*Work to be completed*: Below are some records. Repeat exactly the lines from the one containing "Instruction: Switch to" through the final line.

[Stored data entries]

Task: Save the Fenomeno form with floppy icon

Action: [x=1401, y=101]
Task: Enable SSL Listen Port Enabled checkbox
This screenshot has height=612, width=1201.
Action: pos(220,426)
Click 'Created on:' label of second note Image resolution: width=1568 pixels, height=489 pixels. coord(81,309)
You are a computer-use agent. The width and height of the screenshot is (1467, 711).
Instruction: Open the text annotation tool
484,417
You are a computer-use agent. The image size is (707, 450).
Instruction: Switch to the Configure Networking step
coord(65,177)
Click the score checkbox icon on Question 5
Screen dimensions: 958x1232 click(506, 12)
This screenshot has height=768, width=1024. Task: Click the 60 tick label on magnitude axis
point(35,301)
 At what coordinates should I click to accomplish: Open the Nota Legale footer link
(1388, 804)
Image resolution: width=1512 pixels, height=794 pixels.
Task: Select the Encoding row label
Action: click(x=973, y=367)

*Output below*:
Instruction: Switch to the Configure Networking step
coord(65,177)
Click the score checkbox icon on Question 5
Screen dimensions: 958x1232 click(506, 12)
This screenshot has height=768, width=1024. Task: Click the 60 tick label on magnitude axis
point(35,301)
 At what coordinates should I click to accomplish: Open the Nota Legale footer link
(1388, 804)
Image resolution: width=1512 pixels, height=794 pixels.
Task: Select the Encoding row label
Action: click(x=973, y=367)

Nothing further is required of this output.